And there’s the popular showman, entrepreneur, philanthropist, and Universalist P.T. Barnum.  Barnum was credited with the phrase, “there’s a sucker born every minute,” and he used that understanding in his business and entertainment practices.  He rationalized that he used fraud and deceit as a way of getting attention – then gave folks the entertainment they desired.  One of his hoaxes was Tom Thumb, who traveled through Europe with him as a “little man.”  It was actually a little kid – that began his career at age four – and was taught how to act like a man, even smoking cigars and drinking.  Here’s a picture of the two together.

And what about the women?  Weren’t there Unitarian or Universalist women with skeletons in their closets?  Oh yes, and there still are—of course.  You can read my sermon on Julia Ward Howe to uncover some of hers.  But today I’d like to tell you about Lydia Pinkham, who began as a Quaker but became a Universalist.

You may not have heard of Lydia Pinkham but in the 1880’s, she was one of the most famous women in America.  Lydia Pinkham was a household name because she sold her famous vegetable tonic, a home brewed herbal remedy for female problems, under the name.  The elixir promised to cure every womanly ailment possible including infertility.  Advertisements claimed there was “a baby in every bottle.”  And some men took it for ailments too.  Lydia’s skeleton was uncovered, however, when the Food and Drug act had them reveal the ingredients and 20% of the tonic was alcohol.

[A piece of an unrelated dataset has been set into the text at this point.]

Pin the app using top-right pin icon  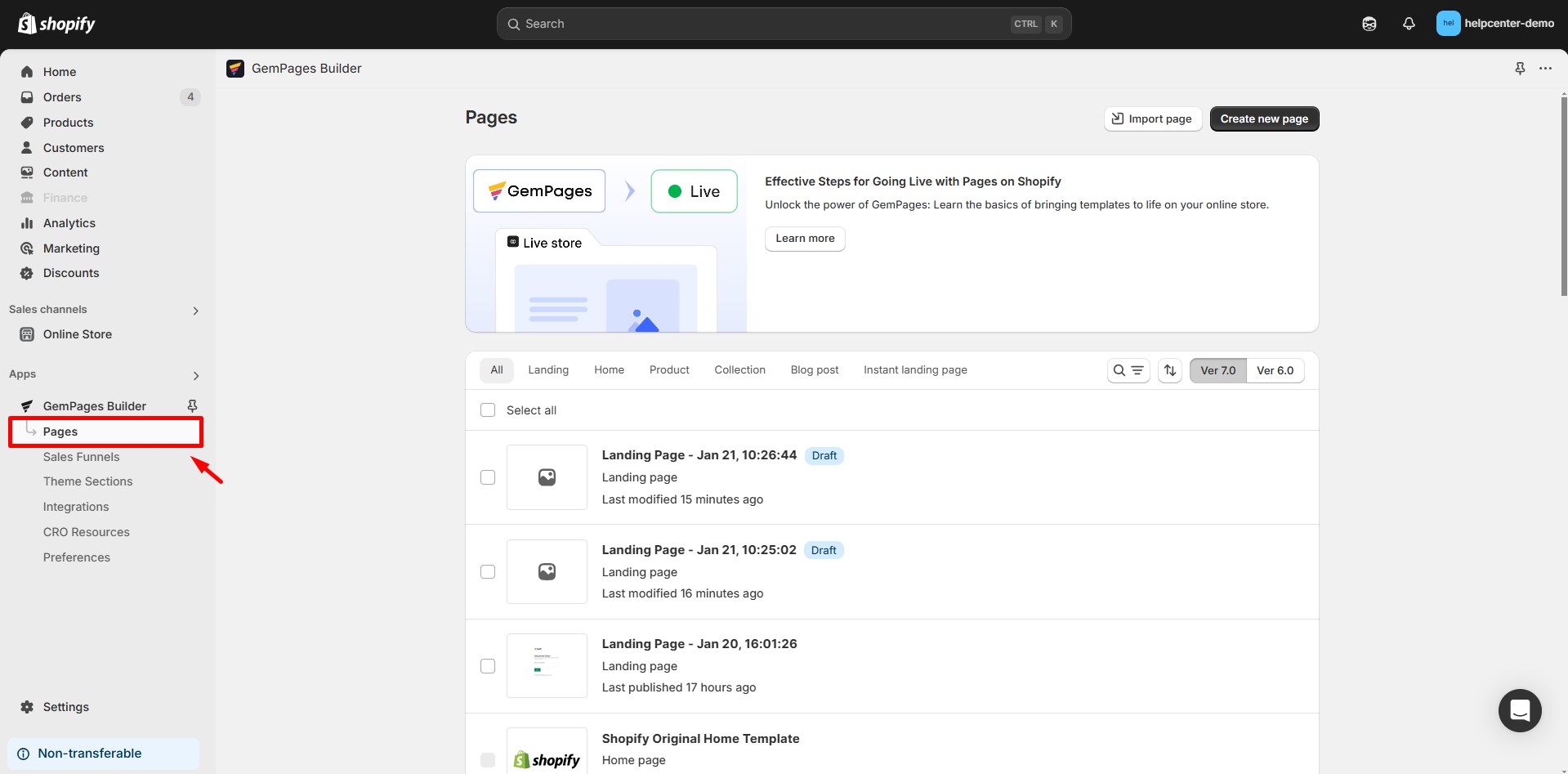pos(1520,69)
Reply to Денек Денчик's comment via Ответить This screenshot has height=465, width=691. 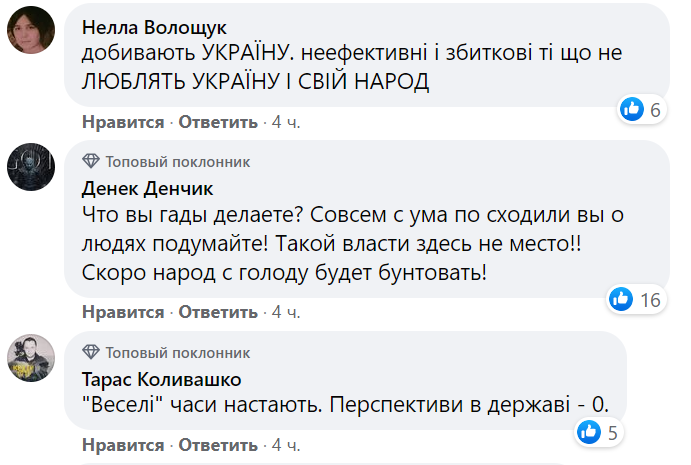point(218,312)
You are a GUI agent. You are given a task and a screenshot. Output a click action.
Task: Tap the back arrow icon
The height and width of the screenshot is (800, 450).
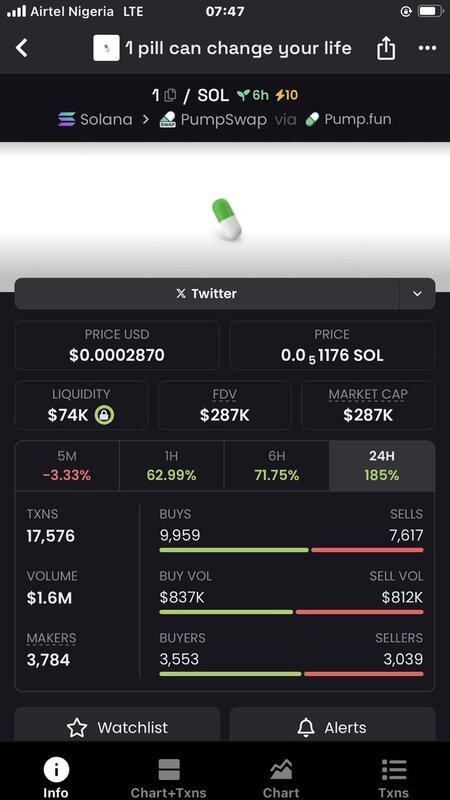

SO – someone wrote a drinking song about her – and the Ballad of Lydia Pinkham became famous in the taverns.  I’ve got the chorus on the wall – and you can sing it with me when you catch on.

Ballad of Lydia Pinkham

Let us sing (let us sing) of Lydia Pinkham
   The benefactress of the human race.
She invented a vegetable compound,
   And now all papers print her face,

Mrs. Jones she had no children,
   And she loved them very dear.
So she took three bottles of Pinkham's
   Now she has twins every year.

Lottie Smyth ne'er had a lover,
   Blotchy pimples caused her plight;
But she took nine bottles of Pinkham's--
   Sweethearts swarm about her each night.


Oh Mrs. Murphy (Oh Mrs. Murphy)
     Was perturbed because she couldn't seem to pee
Till she took some of Lydia's compound
     And now they run a pipeline to the sea!

And Peter Whelan (Peter Whelan)
     He was sad because he only had one nut
Till he took some of Lydia's compound
     And now they grow in clusters 'round his butt.


Well, enough of those so-called famous UUs.  What about US?  Do any of you have skeletons in your closet – things you are kind of ashamed of or don’t want folks to know?  Well, I hope so – or otherwise you may just not quality to BE a Unitarian Universalist!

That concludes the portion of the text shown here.